* **WHAT YOU HAVE TO DO**
In the entries below, find the line containing "Click the right", then copy it and every later line exactly, ending with the last line.

○ ○ ○ ○ ○

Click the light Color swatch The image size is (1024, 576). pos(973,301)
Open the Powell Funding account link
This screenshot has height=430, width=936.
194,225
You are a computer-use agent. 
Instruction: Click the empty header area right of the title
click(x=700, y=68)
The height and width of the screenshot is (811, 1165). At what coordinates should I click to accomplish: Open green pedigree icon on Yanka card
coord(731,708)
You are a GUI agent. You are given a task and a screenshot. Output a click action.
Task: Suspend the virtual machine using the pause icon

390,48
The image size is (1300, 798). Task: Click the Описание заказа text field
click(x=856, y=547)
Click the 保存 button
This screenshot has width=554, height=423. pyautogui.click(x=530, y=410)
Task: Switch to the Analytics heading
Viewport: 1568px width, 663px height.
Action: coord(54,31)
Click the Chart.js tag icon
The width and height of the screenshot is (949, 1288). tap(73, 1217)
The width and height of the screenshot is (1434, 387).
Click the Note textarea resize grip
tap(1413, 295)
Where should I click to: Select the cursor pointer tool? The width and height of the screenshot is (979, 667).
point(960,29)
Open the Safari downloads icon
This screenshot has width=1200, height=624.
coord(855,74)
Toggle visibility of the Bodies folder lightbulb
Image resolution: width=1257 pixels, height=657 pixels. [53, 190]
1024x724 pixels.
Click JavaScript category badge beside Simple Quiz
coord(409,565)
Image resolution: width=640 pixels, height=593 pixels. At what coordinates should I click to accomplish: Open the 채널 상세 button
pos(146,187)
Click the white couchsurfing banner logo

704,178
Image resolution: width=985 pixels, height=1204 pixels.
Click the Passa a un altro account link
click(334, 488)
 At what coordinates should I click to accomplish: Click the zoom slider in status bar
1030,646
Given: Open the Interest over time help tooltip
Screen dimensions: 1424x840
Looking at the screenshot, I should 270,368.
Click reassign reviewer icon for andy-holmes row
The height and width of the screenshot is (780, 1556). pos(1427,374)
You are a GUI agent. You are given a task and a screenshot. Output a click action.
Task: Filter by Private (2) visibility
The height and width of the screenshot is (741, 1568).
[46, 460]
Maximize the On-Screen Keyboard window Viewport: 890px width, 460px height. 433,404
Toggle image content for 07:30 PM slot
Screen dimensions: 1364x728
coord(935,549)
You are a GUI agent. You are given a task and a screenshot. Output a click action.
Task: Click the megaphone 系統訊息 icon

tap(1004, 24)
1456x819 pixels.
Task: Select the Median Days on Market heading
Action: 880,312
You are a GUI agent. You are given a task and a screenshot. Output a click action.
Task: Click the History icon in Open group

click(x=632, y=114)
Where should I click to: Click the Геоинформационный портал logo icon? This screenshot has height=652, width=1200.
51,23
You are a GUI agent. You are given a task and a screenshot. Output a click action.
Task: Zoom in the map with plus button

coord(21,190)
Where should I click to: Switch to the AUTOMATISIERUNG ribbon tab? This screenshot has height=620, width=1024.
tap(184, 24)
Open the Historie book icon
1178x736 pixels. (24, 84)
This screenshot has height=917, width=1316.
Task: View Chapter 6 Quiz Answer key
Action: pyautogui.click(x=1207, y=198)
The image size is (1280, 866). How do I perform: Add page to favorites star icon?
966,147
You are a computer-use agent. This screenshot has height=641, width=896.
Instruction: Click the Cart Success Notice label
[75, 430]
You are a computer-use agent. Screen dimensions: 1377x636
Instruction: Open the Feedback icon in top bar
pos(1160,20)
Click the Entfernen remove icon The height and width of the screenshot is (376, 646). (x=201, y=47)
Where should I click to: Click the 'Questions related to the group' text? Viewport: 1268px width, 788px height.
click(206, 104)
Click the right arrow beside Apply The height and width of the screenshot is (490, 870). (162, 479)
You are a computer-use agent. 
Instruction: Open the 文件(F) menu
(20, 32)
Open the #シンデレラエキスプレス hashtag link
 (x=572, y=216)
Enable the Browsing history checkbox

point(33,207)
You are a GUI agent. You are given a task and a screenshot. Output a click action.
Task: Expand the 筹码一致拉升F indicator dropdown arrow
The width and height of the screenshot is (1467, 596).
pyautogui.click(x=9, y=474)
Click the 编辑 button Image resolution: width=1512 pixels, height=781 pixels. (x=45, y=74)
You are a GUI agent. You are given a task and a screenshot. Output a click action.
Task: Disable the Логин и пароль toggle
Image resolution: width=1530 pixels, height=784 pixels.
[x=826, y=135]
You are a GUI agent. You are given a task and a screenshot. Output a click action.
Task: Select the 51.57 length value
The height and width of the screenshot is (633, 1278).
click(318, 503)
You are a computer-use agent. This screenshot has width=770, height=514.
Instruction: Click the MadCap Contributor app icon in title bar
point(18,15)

○ ○ ○ ○ ○

* **RESPONSE**
Click the right arrow beside Apply The height and width of the screenshot is (490, 870). (162, 479)
You are a computer-use agent. 
Instruction: Open the 文件(F) menu
(20, 32)
Open the #シンデレラエキスプレス hashtag link
 (x=572, y=216)
Enable the Browsing history checkbox

point(33,207)
You are a GUI agent. You are given a task and a screenshot. Output a click action.
Task: Expand the 筹码一致拉升F indicator dropdown arrow
The width and height of the screenshot is (1467, 596).
pyautogui.click(x=9, y=474)
Click the 编辑 button Image resolution: width=1512 pixels, height=781 pixels. (x=45, y=74)
You are a GUI agent. You are given a task and a screenshot. Output a click action.
Task: Disable the Логин и пароль toggle
Image resolution: width=1530 pixels, height=784 pixels.
[x=826, y=135]
You are a GUI agent. You are given a task and a screenshot. Output a click action.
Task: Select the 51.57 length value
The height and width of the screenshot is (633, 1278).
click(318, 503)
You are a computer-use agent. This screenshot has width=770, height=514.
Instruction: Click the MadCap Contributor app icon in title bar
point(18,15)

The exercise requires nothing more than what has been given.